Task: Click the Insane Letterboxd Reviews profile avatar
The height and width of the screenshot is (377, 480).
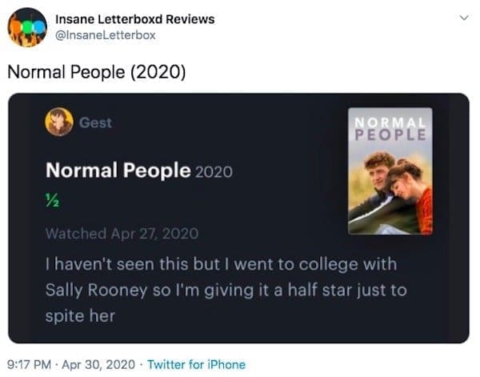Action: (26, 26)
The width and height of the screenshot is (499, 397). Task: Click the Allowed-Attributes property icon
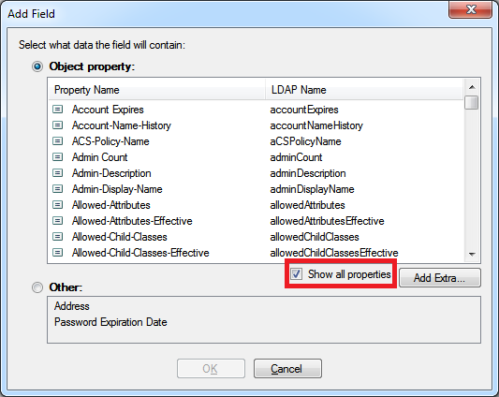pos(57,205)
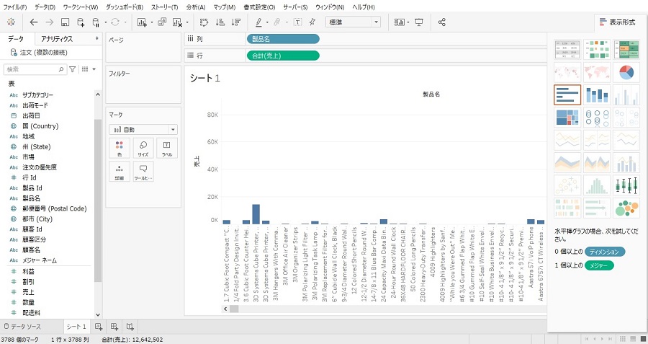Click the filter icon beside the search box
Screen dimensions: 648x344
(72, 69)
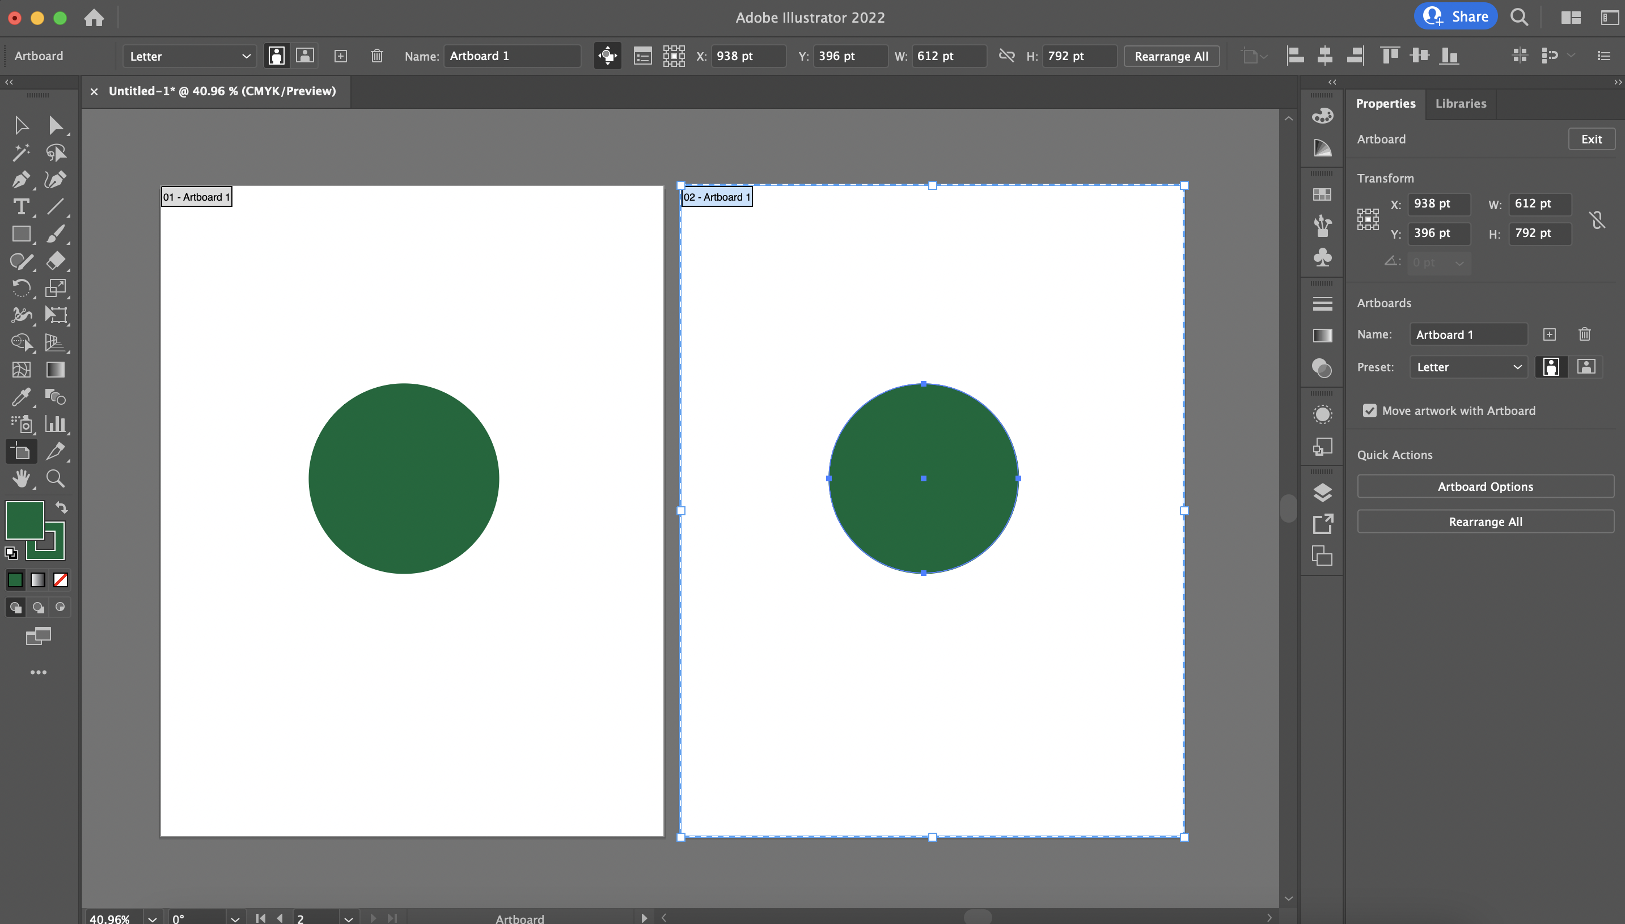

======

▸ **Requirement**:
Pictures are to be left out. Everything else in the records above gets repeated exactly.

▸ **The answer**:
Task: Click the Insane Letterboxd Reviews profile avatar
The height and width of the screenshot is (377, 480).
Action: (26, 26)
The width and height of the screenshot is (499, 397). Task: Click the Allowed-Attributes property icon
pos(57,205)
Click the filter icon beside the search box
Screen dimensions: 648x344
(72, 69)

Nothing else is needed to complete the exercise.